Sometimes broken things do not need to be fixed; they are better thrown away.
Sometimes things break not by accident but because they’ve been in use for so long they outlive their relevance. And sometimes it’s okay to acknowledge that it’s time to move on.
When time moves, it’s best to move with it. Because it brings change, like it or not. And change transforms things, in bits at first.
When little changes occur, we usually do not recognise it. It’s like growing old, you don’t really notice it until one day you look in the mirror and there it is, the first grey hair.
But it didn’t just happen, it’s been happening every day since you were born. That’s the thing with time. It happens. It moves. Everyday. It transforms things in the least evident way. Till they become too used, archaic and finally broken.
Maybe along the way a piece of it could have been modified to fit the time, adjusted and refitted. Fortified even.
Just maybe the cracks could have been filled long before it broke.
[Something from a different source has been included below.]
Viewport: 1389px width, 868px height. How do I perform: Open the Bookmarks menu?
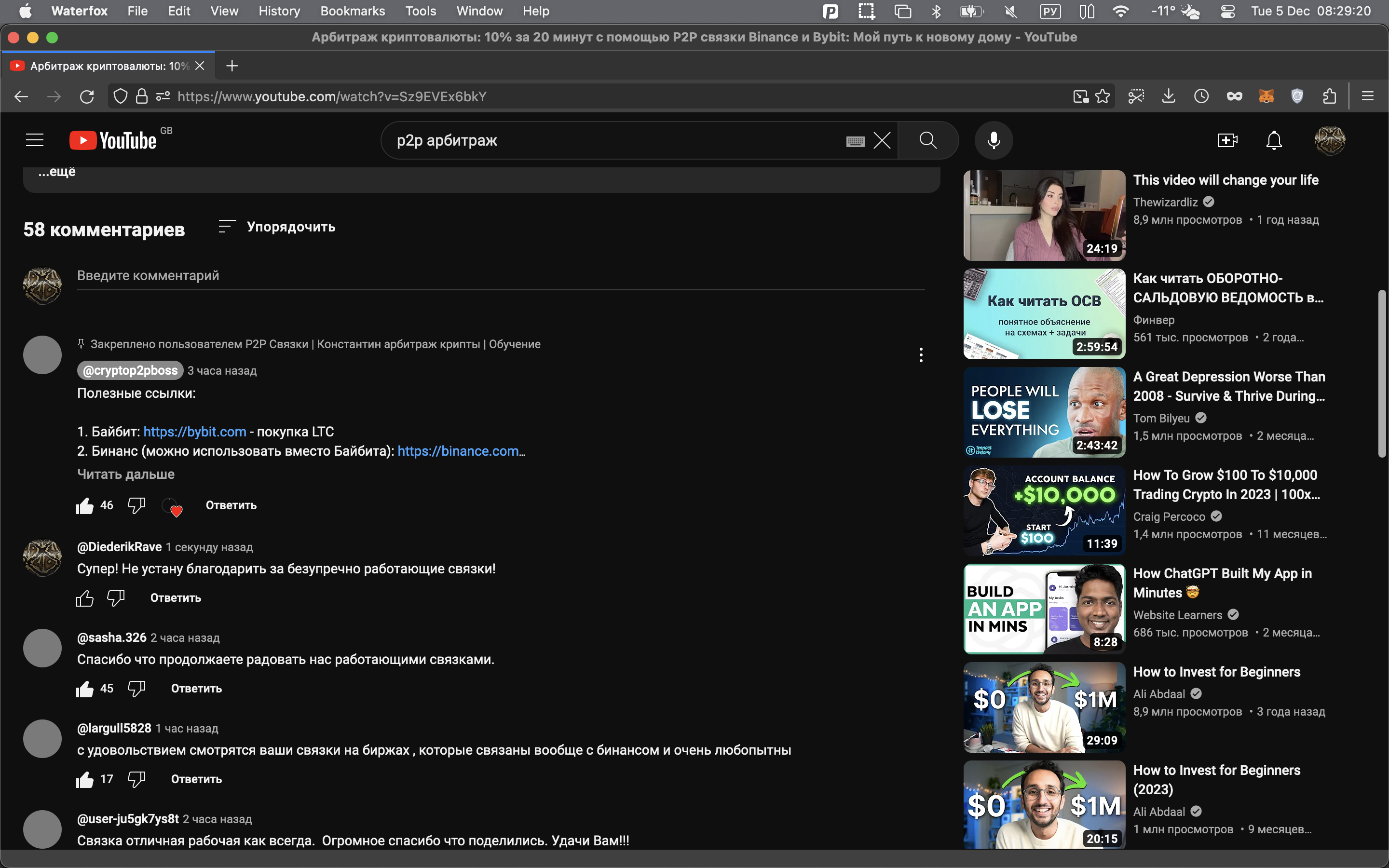tap(353, 11)
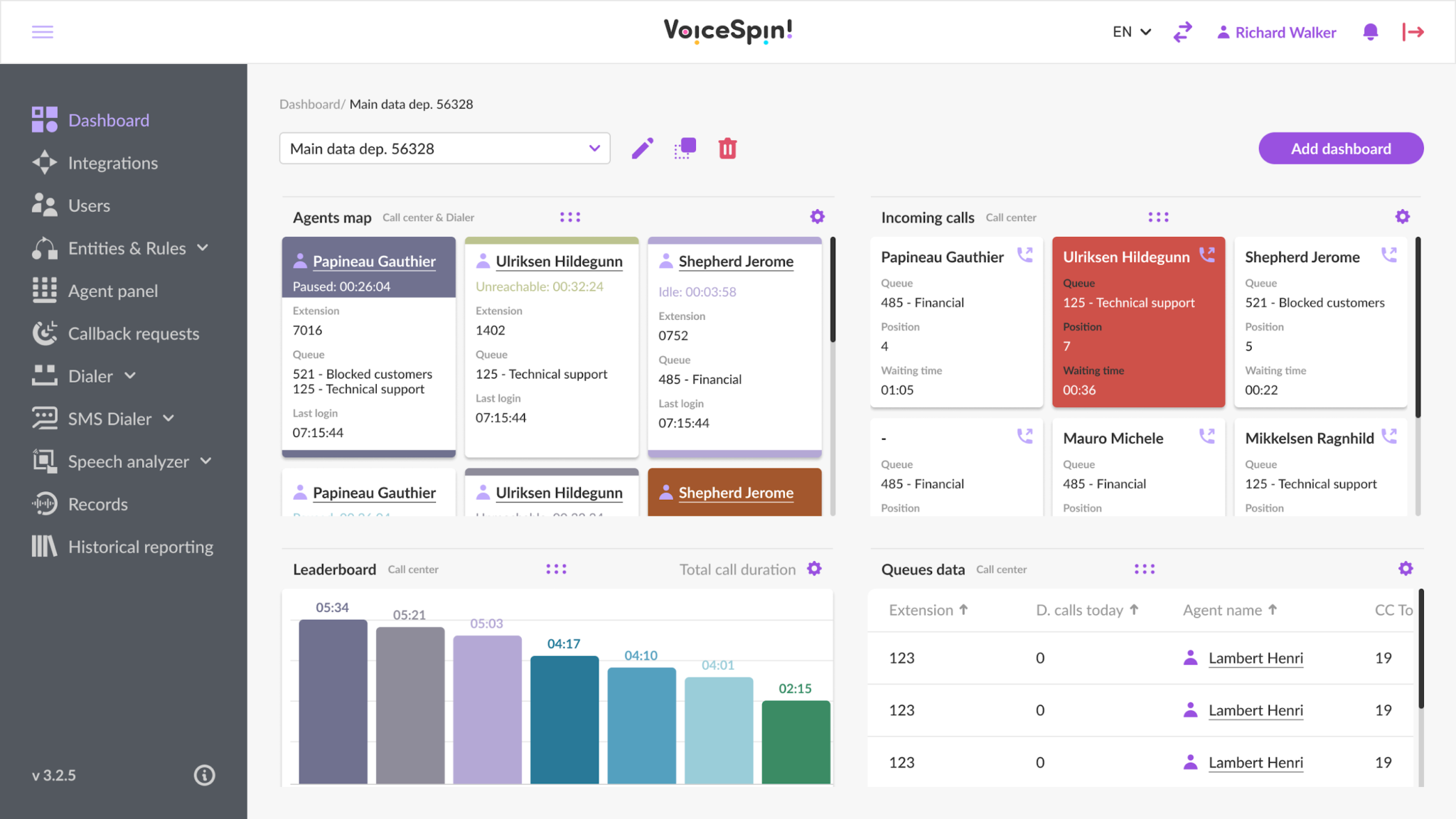Open the notifications bell
The height and width of the screenshot is (819, 1456).
1370,32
But it would matter little if it wasn’t meant to be fixed.
On the other hand, consider clichés. They’ve been around for so long that we now take them for granted. But we might be ignoring them to our detriment.
Because they’ve survived the changing of time for so long because they work. They are relevant. Even today.
So you wonder, what differentiates a cliche from a broken instruction? I say time.
Antifragility.
Ask yourself: how well has this concept survived under the harshest conditions over time?
A trodden path does not necessarily still lead somewhere relevant; it could be where fools go to die.